CN113989216A

CN113989216A - Self-attention-based method for detecting texture surface defects of antagonistic self-encoder

Info

Publication number: CN113989216A
Application number: CN202111243400.1A
Authority: CN
Inventors: 张琳娜; 张芳慧; 岑翼刚; 张兰尧
Original assignee: Guizhou University
Current assignee: Guizhou University
Priority date: 2021-10-25
Filing date: 2021-10-25
Publication date: 2022-01-28

Abstract

The invention discloses a self-attention-based method for detecting texture surface defects of an antagonistic self-encoder, which comprises the following steps of: step 1: according to the non-defective texture industrial product image, two defect generation methods based on color and deformation are set up to generate a defect sample with defect data simulating reality; step 2: constructing a self-attention-based antagonistic self-encoder texture surface defect detection framework; and step 3: designing the metric loss of the input image and the reconstructed image; and 4, step 4: and obtaining abnormal scores of pixel levels by calculating the multi-scale structural similarity of the test image and the reconstructed image, and further judging whether the test image has defects.

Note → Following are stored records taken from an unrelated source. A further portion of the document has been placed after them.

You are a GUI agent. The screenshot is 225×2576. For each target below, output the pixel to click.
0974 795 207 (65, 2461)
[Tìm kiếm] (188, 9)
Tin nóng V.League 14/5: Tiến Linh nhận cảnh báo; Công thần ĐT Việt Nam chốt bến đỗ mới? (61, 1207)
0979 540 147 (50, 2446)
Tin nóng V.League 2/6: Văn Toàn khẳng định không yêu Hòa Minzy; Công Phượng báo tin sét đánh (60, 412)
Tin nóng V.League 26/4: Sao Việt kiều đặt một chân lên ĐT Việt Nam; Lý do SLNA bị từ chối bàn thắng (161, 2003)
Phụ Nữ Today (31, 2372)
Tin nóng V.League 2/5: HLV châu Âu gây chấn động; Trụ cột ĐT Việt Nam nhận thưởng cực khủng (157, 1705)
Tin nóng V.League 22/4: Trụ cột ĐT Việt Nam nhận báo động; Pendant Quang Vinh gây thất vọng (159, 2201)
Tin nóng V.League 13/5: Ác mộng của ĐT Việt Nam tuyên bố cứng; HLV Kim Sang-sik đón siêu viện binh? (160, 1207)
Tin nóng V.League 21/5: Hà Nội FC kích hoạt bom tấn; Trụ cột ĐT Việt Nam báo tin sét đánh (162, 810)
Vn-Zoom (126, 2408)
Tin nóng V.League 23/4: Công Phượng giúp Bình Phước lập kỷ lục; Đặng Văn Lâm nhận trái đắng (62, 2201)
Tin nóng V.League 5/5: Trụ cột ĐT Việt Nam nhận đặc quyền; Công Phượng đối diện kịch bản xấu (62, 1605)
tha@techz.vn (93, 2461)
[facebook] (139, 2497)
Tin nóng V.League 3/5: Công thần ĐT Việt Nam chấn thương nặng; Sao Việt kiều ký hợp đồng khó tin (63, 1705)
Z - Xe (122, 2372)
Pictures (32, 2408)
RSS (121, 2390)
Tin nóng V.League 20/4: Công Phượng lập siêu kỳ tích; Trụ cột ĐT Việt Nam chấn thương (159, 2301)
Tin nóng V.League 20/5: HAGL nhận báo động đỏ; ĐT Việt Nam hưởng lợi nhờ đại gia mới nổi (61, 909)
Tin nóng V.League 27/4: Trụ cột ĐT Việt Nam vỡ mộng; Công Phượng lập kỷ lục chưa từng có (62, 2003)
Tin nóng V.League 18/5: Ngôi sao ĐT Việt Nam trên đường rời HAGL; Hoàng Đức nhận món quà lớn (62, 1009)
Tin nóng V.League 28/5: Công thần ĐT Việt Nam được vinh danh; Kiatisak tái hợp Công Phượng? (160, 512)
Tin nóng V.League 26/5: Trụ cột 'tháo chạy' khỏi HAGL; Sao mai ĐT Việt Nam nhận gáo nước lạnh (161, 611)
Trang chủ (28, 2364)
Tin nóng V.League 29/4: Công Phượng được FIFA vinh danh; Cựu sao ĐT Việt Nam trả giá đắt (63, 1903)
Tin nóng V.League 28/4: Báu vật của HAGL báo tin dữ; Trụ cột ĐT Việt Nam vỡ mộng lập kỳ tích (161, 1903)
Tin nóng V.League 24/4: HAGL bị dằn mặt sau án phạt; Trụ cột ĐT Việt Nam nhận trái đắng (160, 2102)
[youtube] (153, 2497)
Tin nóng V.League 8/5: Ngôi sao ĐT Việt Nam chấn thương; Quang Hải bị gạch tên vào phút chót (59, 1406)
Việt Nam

The method can accurately position the defects on the surface of the product under the condition of giving a large number of non-defective texture product surface samples; the operation efficiency is high, and the real-time requirement can be met; and the hardware cost is low, the method is easy to popularize in an industrial defect detection system, and has good application prospect.

Description

Self-attention-based method for detecting texture surface defects of antagonistic self-encoder

Technical Field

The invention relates to a method for processing a surface defect image of a texture industrial product, in particular to a method for detecting the surface defect of the industrial product based on a self-attention confrontation self-encoder algorithm.

Background

The detection of the texture surface defects is a key step in industrial production, and aims to identify and position the defects (shown in figure 1) on the surface of a product so as to determine whether the product is qualified or not, further adjust a production scheme in time, improve the production efficiency and reduce the production cost. Traditionally, surface defect detection is performed by the human eye, but human eye visual assessment is not only time-consuming and labor-consuming, but also has strong subjectivity and is prone to errors. With the reduction of hardware equipment cost and the increase of computing power, the computer vision based detection technology for surface defects of industrial products has made great progress and is widely used in industrial production fault detection systems.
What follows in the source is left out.